Understanding Anticoagulation

What is coagulation, and what are anticoagulants used for?

Blood clotting is a central process in healing, enabling limitation of blood loss following damage to the vasculature.1 In normal physiology, however, blood flow needs to remain fluid, i.e. blood clotting should be controlled. The regulation of coagulation is ensured by various endogenous proteins and enzymes, which either promote or inhibit coagulation. The balance production of pro- and anti-coagulant factors is shifted in a vascular injury to induce coagulation in a process called hemostasis.1 However, coagulation can also occur in the lumen of a blood vessel in the absence of injury. This process, called thrombosis, leads to the formation of clots that might disrupt the bloodstream, causing conditions like deep vein thrombosis (DVT) or pulmonary embolism (PE).1

Blood clotting can be induced via two pathways: the tissue factor pathway, and the contact pathway. Though they involve different factors and enzymes, both trigger the conversion of the coagulant factor prothrombin to its active form thrombin. This induces the polymerisation of the protein fibrin to form a mesh that retains erythrocytes, and leads to the agglomeration of platelets – this forms the blood clot.2

Various genetic defects have been associated with over-clotting; specifically, those affecting enzymes and factors involved in the coagulation process. One notable example is the G20210A mutation of the prothrombin gene, which results in its overexpression, leading to excess clotting.3 Other risk factors commonly associated with excess coagulation are age, and comorbid conditions like obesity or cancer. However, many thromboses, especially among young people, are idiopathic, (i.e. not explained).3

Anticoagulants, commonly called blood thinners, are medicines that help reduce blood clotting. Today, in the USA, more than eight million people take routine anticoagulants to treat or prevent thromboses.2 As opposed to antiplatelet drugs that solely focus on preventing platelet aggregation, anticoagulants’ action is more diverse, preventing thrombus formation. Since the discovery of heparin in 1916, numerous anticoagulant drugs, targeting diverse proteins and aspects of the blood clotting process, have been developed and are increasingly used in practice.

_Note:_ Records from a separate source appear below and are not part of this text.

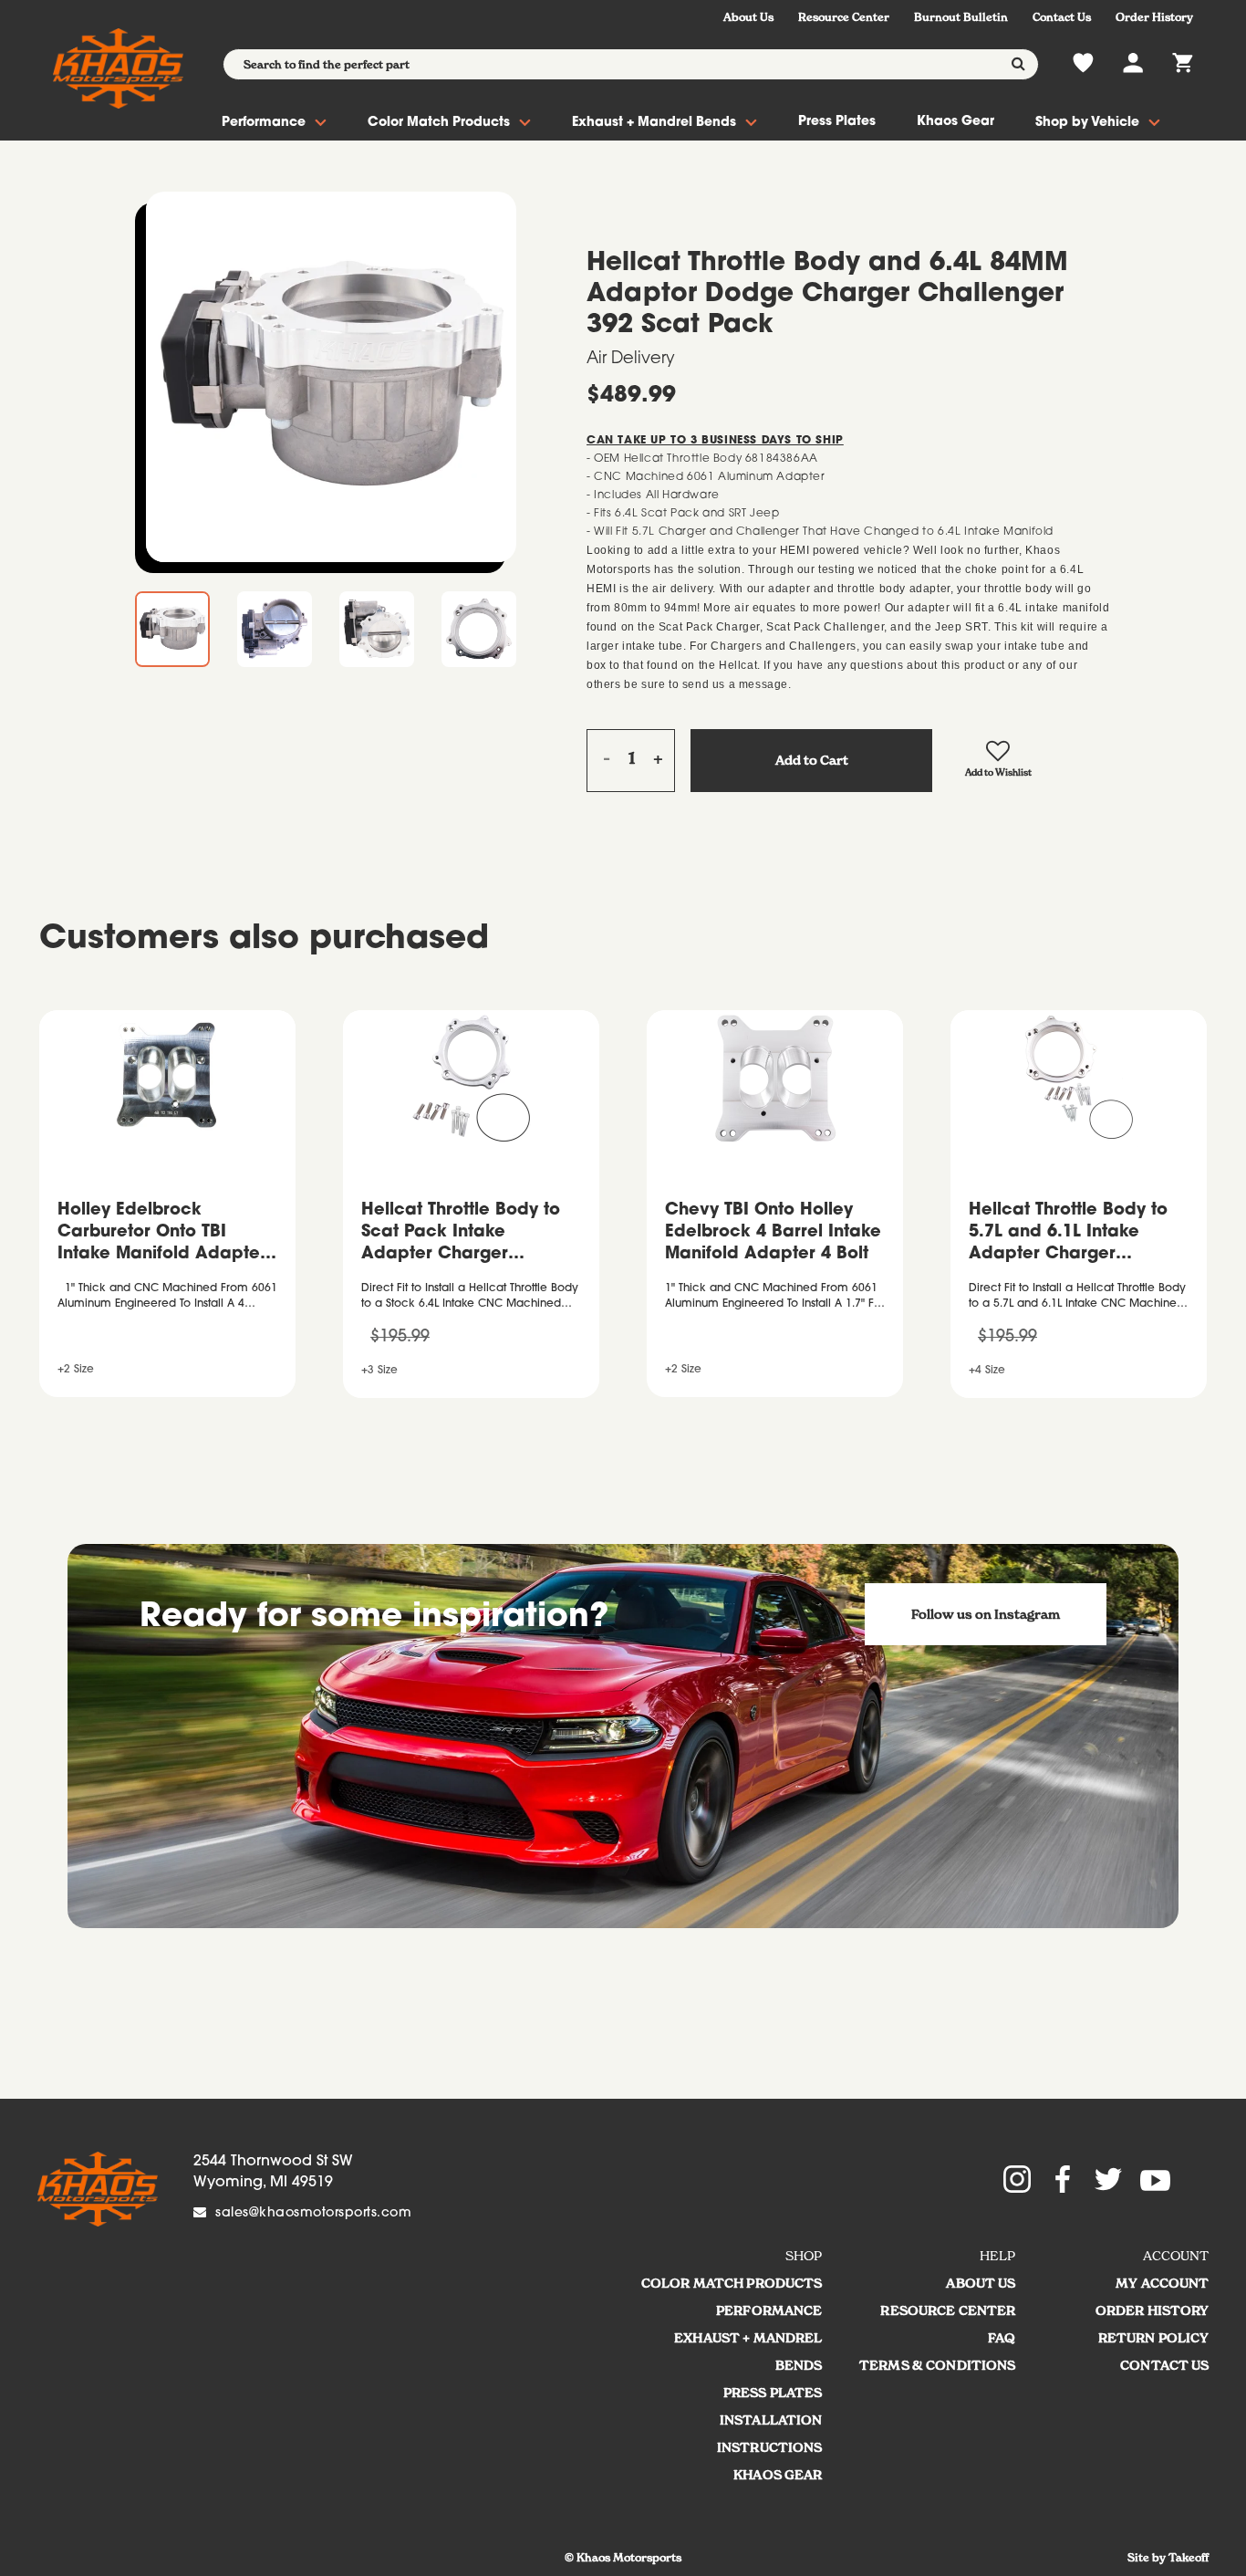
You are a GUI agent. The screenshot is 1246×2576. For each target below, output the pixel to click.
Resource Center (843, 17)
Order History (1154, 17)
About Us (748, 17)
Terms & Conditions (937, 2365)
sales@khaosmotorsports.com (313, 2213)
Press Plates (837, 122)
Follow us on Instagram (985, 1614)
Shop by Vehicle (1087, 123)
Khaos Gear (955, 122)
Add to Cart (811, 760)
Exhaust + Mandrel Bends (654, 123)
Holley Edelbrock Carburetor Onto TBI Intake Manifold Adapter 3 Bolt (161, 1235)
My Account (1162, 2283)
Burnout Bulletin (961, 17)
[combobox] (631, 64)
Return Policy (1154, 2338)
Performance (264, 123)
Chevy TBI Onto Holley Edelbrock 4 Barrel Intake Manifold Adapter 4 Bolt (773, 1233)
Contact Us (1062, 17)
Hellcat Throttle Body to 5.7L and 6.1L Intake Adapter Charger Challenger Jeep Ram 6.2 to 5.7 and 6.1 (1077, 1235)
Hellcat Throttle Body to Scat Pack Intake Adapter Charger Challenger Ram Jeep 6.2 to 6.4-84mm (469, 1235)
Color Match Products (439, 123)
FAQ (1001, 2338)
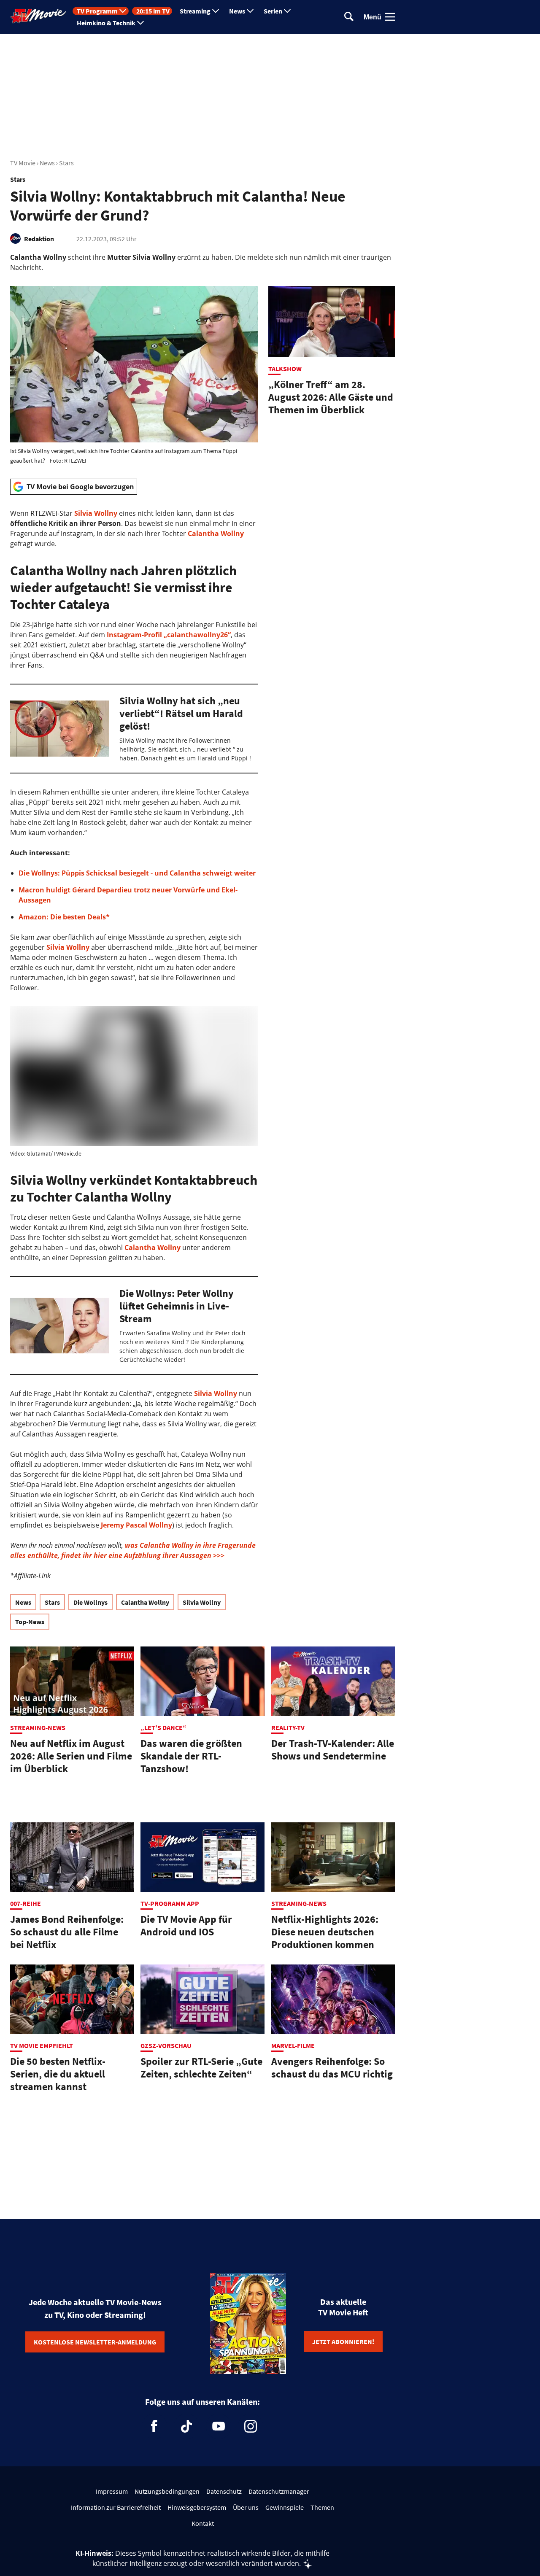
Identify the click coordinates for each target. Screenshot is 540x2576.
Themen (322, 2507)
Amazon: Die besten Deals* (64, 917)
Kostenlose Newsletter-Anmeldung (95, 2342)
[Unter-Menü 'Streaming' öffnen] (215, 10)
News (237, 11)
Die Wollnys (90, 1602)
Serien (273, 11)
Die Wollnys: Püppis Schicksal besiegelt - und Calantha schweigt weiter (137, 873)
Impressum (112, 2491)
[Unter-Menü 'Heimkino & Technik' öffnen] (140, 22)
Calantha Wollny (216, 533)
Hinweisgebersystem (196, 2507)
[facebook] (154, 2426)
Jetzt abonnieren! (343, 2341)
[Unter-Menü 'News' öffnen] (250, 10)
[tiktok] (186, 2426)
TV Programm (97, 11)
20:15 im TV (153, 11)
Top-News (29, 1621)
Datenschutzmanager (278, 2491)
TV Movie (22, 163)
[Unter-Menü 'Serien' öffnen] (287, 10)
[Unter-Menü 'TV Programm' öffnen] (122, 10)
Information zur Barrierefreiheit (116, 2507)
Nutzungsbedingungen (167, 2491)
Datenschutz (224, 2491)
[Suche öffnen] (349, 17)
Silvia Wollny (95, 513)
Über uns (246, 2507)
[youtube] (218, 2426)
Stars (66, 163)
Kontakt (203, 2523)
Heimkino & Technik (106, 22)
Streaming (195, 11)
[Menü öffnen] (390, 17)
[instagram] (250, 2426)
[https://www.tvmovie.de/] (38, 16)
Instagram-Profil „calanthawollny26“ (169, 634)
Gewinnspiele (284, 2507)
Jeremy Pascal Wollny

Classes of anticoagulants and their mechanisms

Each class of anticoagulant has its own way of bringing about a blood-thinning effect by intervening in the clotting cascade.4 We can sort anticoagulants into general categories based on where and how this intervention occurs. Even within these groups, however, there is variation in the mode of action.

Heparins are a widely used anticoagulant class based on Unfractionated Heparin (UFH), a molecule consisting of an alternating chain of amino and uronic sugars produced in the mast cells of mammals.5 Heparins work by binding to an enzyme called Antithrombin III (AT-III), inducing a conformational change. The AT-III then sets to work inactivating Thrombin, Factor Xa and Factor IXa, which are important enzymes in the coagulation cascade.6

Vitamin K antagonists (VKA, also called couramins) are anticoagulants that target Vitamin K, which is critical in the production of blood clotting proteins, such as thrombin. Vitamin K is modified in this process and an enzyme called vitamin K epoxide reductase reverts it to its original form, ready to be used again. Vitamin K antagonists do not act on Vitamin K directly, but obstruct the action of the epoxide reductase, impeding the recycling of Vitamin K. In this way, the production of clotting proteins is impaired.7

A particularly important step in the clotting cascade is the cleaving of prothrombin into thrombin. Thrombin is involved in the activation of Factors V, VIII, and XI (which in turn contribute to the generation of more thrombin) and acts to stimulate platelets. Most importantly, thrombin converts fibrinogen into fibrin – a long, sticky protein that meshes platelets together to form a clot and helps indirectly to stabilize fibrin crosslinks in a clot. The cleaving of prothrombin is carried out by Factor Xa, either on its own or more efficiently as part of the prothrombinase protein complex. Factor Xa inhibitors intervene at this crucial step in the cascade, ultimately impeding the formation of fibrin.8

Thrombin has two main sites crucial to its function that are targeted by inhibitors: the active site, and exosite 1. The active site is the region on the protein where the controlled conversion of fibrinogen to fibrin takes place. With an inhibitor bound to the active site, the protein is disabled.9 Once an inhibitor binds to exosite 1, it becomes much more difficult for thrombin to capture fibrinogen molecules, impeding the formation of fibrin.10 Inhibitors can also act in other ways to interfere with the action of Factor Xa. One synthetic agent, Fondaparinux, for example, promotes the sequestering of Factor Xa by a protein called antithrombin.5

As such, thrombin inhibitors hamper the action of a critical clotting protein essential for the conversion of fibrinogen to fibrin, and so impair the formation of blood clots.

Current research and future directions

Heparins and VKAs have traditionally been the main treatments for PE. However, the use of these agents can be complex, and they are often associated with an increased risk of major and potentially life-threatening bleeding – a common characteristic amongst all anticoagulants.11 Multiple clinical trials have, and are, being performed in the field of thromboembolism to determine the safety and efficacy of new medications and provide patients with more and better treatment options.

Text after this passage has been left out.